§ REQUIREMENT:
The answer must be an exact copy of the lines from the one containing "Click Bryant Jeremia's blue-background avatar" through the last line of the records, with the pictures left out.
====== PROVIDED DATA
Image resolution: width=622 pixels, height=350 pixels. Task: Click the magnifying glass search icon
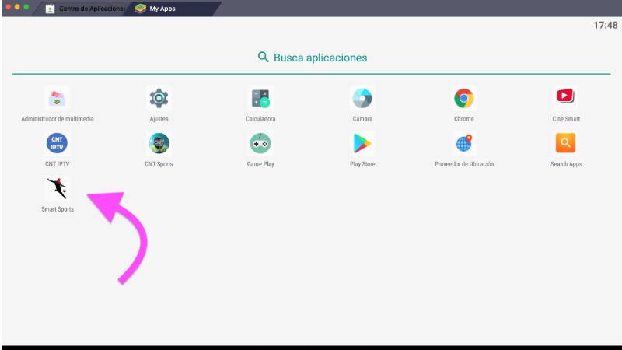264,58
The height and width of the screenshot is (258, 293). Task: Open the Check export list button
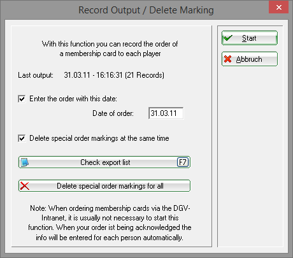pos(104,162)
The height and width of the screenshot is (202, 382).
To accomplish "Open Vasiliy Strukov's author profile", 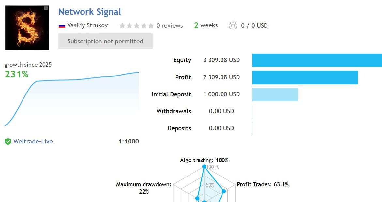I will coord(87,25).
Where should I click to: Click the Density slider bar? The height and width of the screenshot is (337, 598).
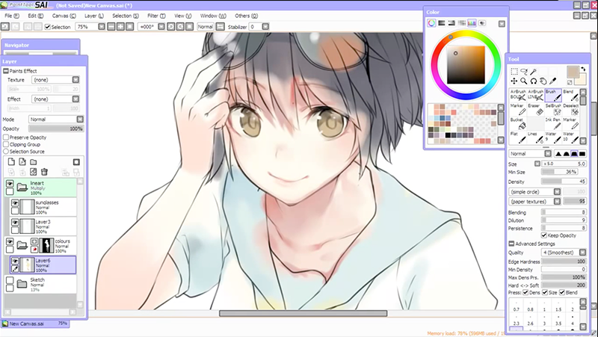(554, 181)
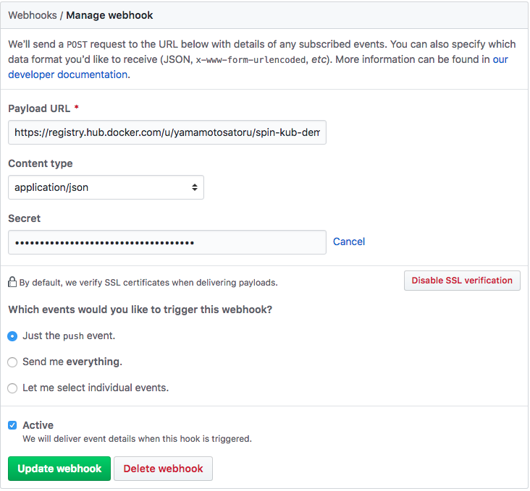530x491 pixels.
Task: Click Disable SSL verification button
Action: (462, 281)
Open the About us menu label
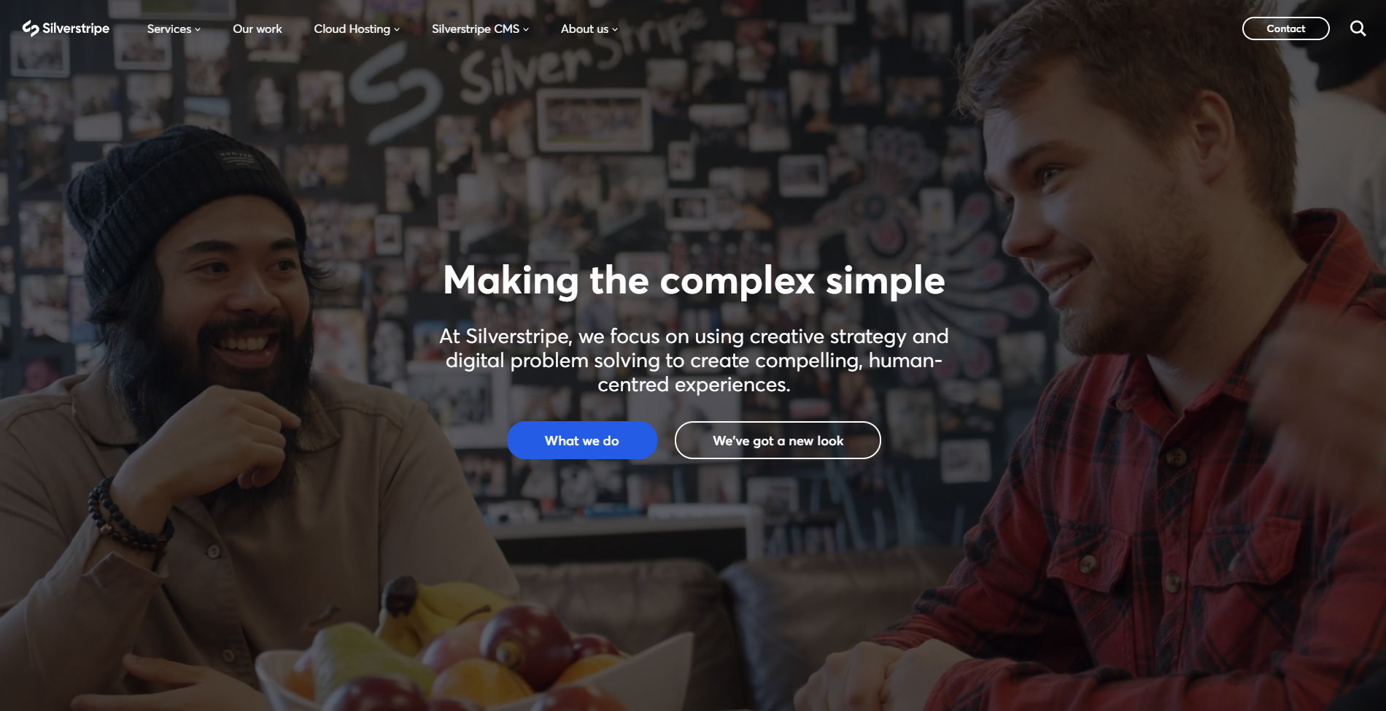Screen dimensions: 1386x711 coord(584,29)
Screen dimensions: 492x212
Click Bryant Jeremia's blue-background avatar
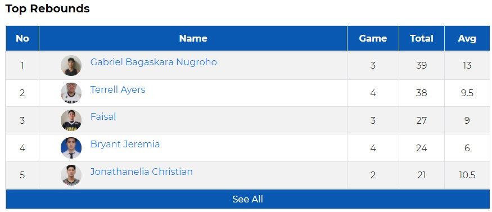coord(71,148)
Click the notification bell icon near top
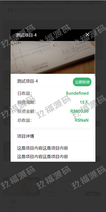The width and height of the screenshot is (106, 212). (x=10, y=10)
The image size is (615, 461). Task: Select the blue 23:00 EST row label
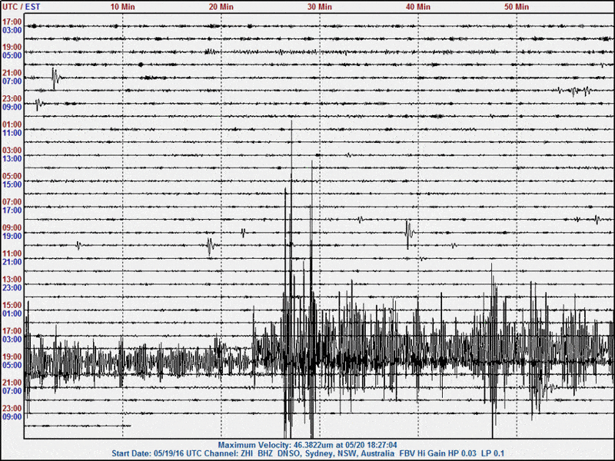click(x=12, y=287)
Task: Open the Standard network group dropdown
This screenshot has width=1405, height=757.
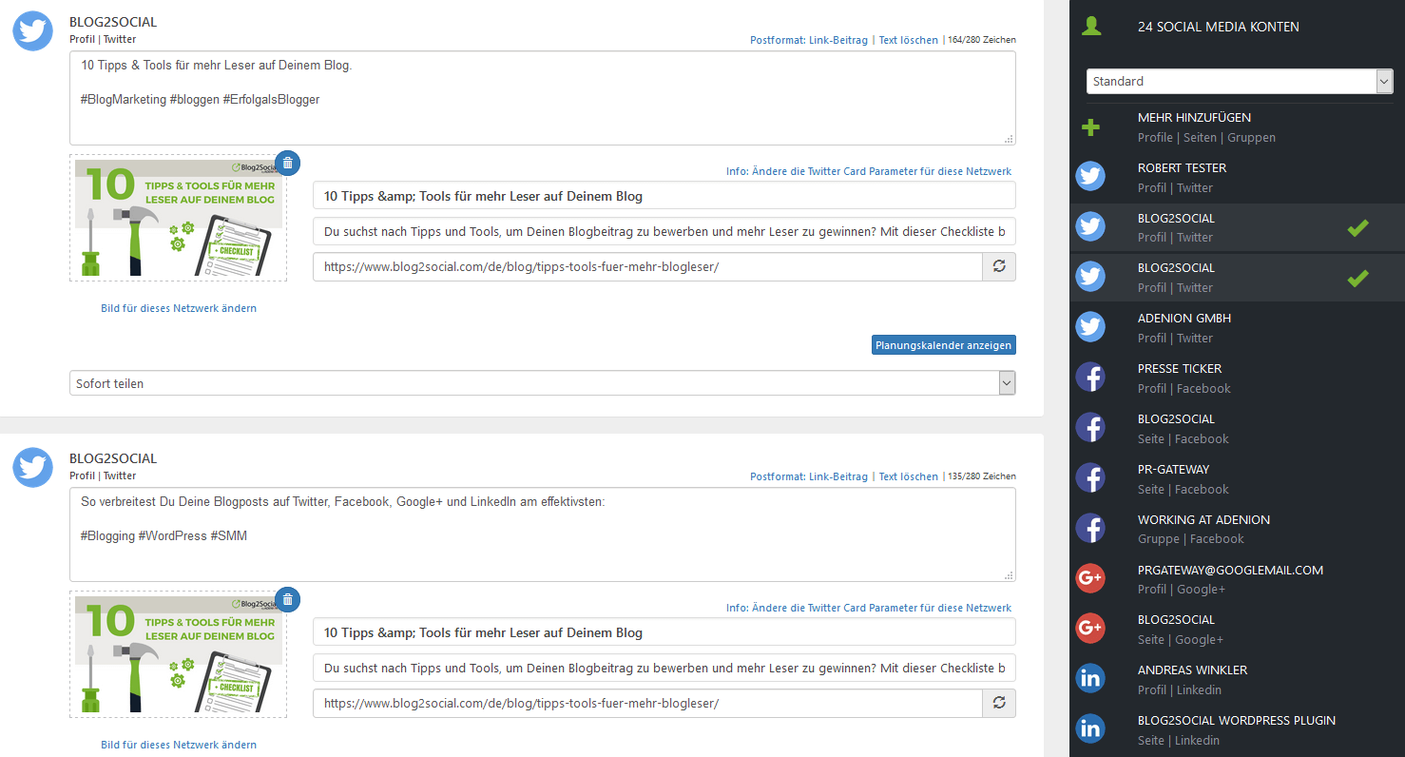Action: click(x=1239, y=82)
============
§ TASK RESPONSE:
Click Bryant Jeremia's blue-background avatar
coord(71,148)
Click the notification bell icon near top
The width and height of the screenshot is (106, 212). (x=10, y=10)
The image size is (615, 461). Task: Select the blue 23:00 EST row label
click(x=12, y=287)
Task: Open the Standard network group dropdown
This screenshot has width=1405, height=757.
Action: click(x=1239, y=82)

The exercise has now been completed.